◆ WHAT YOU NEED TO DO ◆
Number of lines below with "Télécharger": work it out and reply with that number only.

Saved entries:
┏━━
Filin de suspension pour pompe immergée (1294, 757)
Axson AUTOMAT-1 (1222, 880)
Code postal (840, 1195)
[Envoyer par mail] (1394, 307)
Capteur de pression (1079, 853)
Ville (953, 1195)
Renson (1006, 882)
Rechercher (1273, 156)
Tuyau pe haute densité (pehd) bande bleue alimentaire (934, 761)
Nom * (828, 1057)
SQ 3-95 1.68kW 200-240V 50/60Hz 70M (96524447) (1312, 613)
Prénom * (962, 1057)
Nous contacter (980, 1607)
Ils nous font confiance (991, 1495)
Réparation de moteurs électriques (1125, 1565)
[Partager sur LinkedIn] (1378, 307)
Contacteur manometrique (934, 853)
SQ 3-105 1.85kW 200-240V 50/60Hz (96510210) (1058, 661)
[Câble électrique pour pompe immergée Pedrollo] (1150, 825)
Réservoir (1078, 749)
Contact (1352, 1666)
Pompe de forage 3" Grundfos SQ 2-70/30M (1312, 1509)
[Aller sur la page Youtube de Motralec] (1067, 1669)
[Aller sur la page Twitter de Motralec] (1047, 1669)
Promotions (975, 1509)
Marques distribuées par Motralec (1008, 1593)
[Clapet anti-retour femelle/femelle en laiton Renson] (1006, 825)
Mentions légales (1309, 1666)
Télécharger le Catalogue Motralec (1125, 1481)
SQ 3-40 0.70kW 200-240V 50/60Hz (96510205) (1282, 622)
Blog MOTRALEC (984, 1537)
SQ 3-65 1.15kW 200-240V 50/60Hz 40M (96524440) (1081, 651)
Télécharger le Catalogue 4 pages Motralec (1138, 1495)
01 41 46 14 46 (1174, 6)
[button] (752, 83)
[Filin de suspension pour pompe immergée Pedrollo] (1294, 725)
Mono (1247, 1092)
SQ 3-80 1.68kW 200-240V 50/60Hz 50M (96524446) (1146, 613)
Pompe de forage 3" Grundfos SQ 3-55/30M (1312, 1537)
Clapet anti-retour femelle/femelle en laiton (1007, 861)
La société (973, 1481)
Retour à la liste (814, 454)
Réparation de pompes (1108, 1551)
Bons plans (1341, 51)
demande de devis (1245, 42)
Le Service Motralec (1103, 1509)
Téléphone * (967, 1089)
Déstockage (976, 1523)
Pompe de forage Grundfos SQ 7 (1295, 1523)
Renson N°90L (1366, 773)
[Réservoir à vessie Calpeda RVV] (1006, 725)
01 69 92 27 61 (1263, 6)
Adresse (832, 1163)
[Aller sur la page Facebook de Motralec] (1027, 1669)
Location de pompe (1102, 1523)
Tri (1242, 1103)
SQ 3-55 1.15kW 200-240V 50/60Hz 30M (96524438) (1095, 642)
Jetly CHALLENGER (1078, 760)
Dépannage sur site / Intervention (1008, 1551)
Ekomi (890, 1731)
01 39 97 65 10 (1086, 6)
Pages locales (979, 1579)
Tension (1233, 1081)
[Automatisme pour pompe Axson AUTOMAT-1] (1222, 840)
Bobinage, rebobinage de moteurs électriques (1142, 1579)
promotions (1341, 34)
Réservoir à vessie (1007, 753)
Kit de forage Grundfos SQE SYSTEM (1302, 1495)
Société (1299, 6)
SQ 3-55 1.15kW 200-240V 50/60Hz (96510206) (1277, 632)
┗━━
◆ ANSWER TO THIS PROBLEM ◆
2